▸ **Activity**
Could you retype the lines below, starting at the line holding "Where should I click to: Select" and stopping at the line holding "You are a computer-use agent.", inclusive? Copy them exactly and drop the images.

▸ **Dataset excerpts**
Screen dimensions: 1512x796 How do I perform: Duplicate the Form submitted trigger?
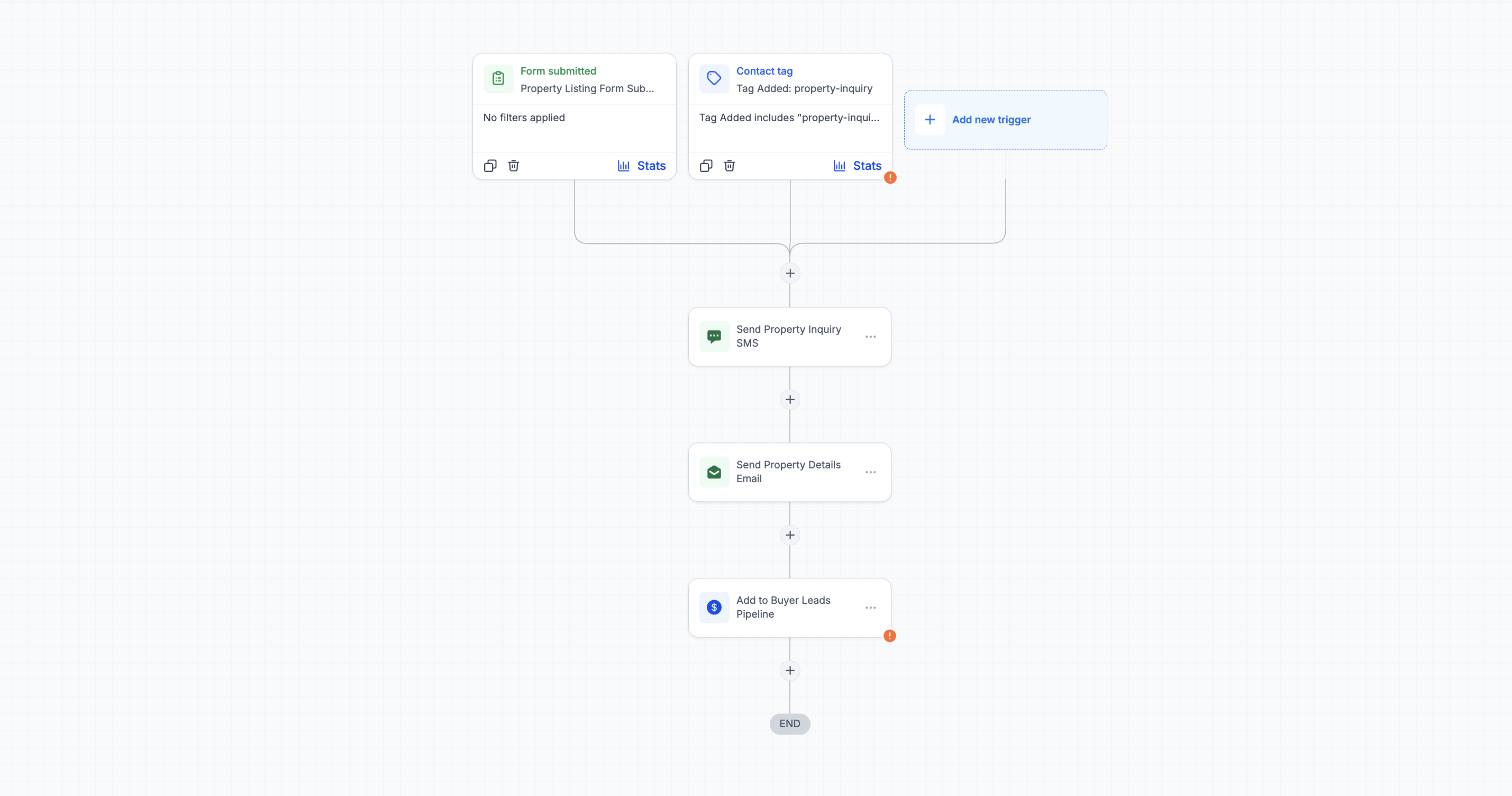pyautogui.click(x=490, y=166)
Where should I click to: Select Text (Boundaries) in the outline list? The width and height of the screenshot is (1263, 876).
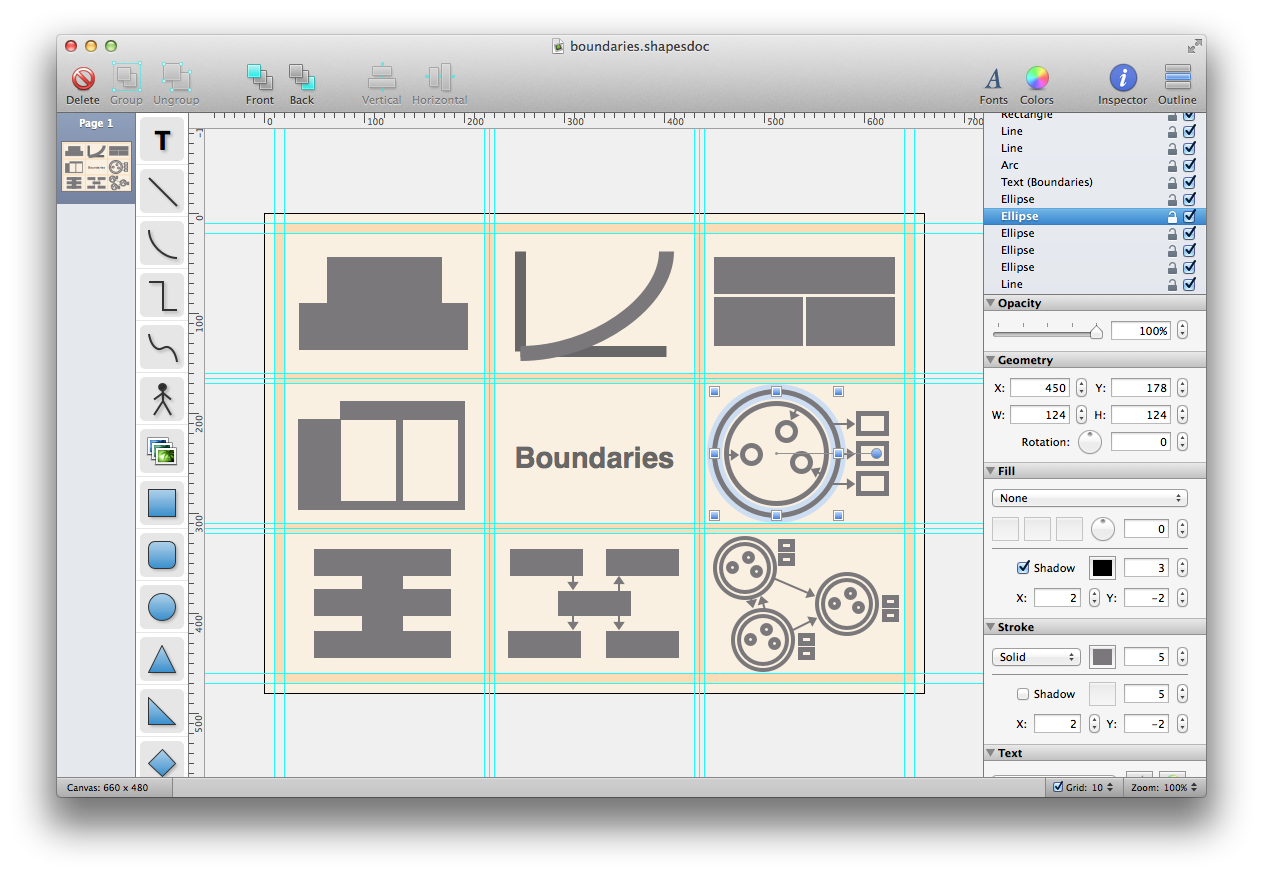1046,182
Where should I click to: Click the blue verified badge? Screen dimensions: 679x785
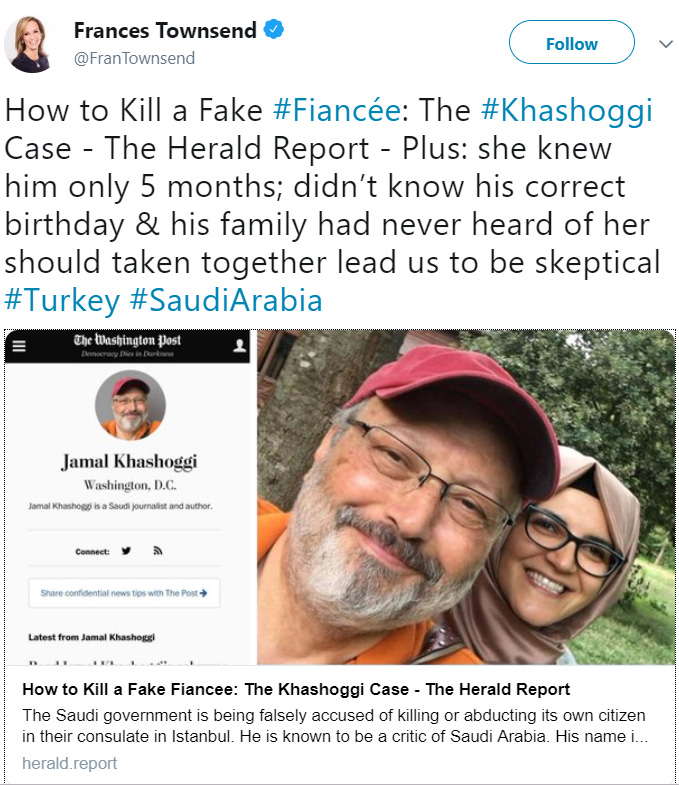(273, 30)
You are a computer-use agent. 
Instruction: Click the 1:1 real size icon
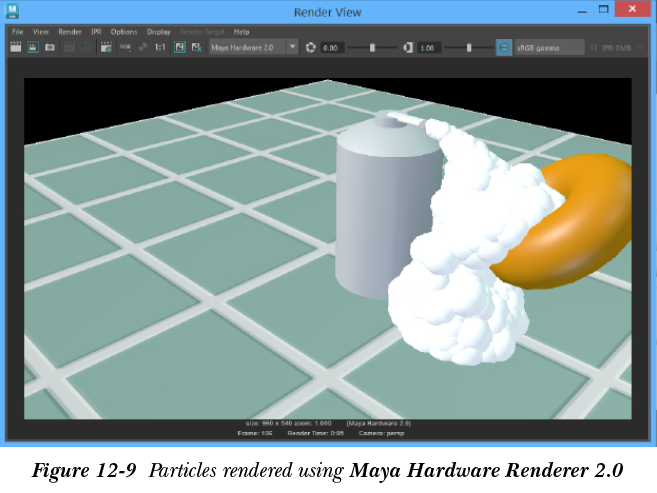(160, 47)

▸ **Solution for this problem**
Where should I click to: Select Text (Boundaries) in the outline list? The width and height of the screenshot is (1263, 876).
1046,182
Where should I click to: Click the blue verified badge? Screen dimensions: 679x785
(273, 30)
You are a computer-use agent. 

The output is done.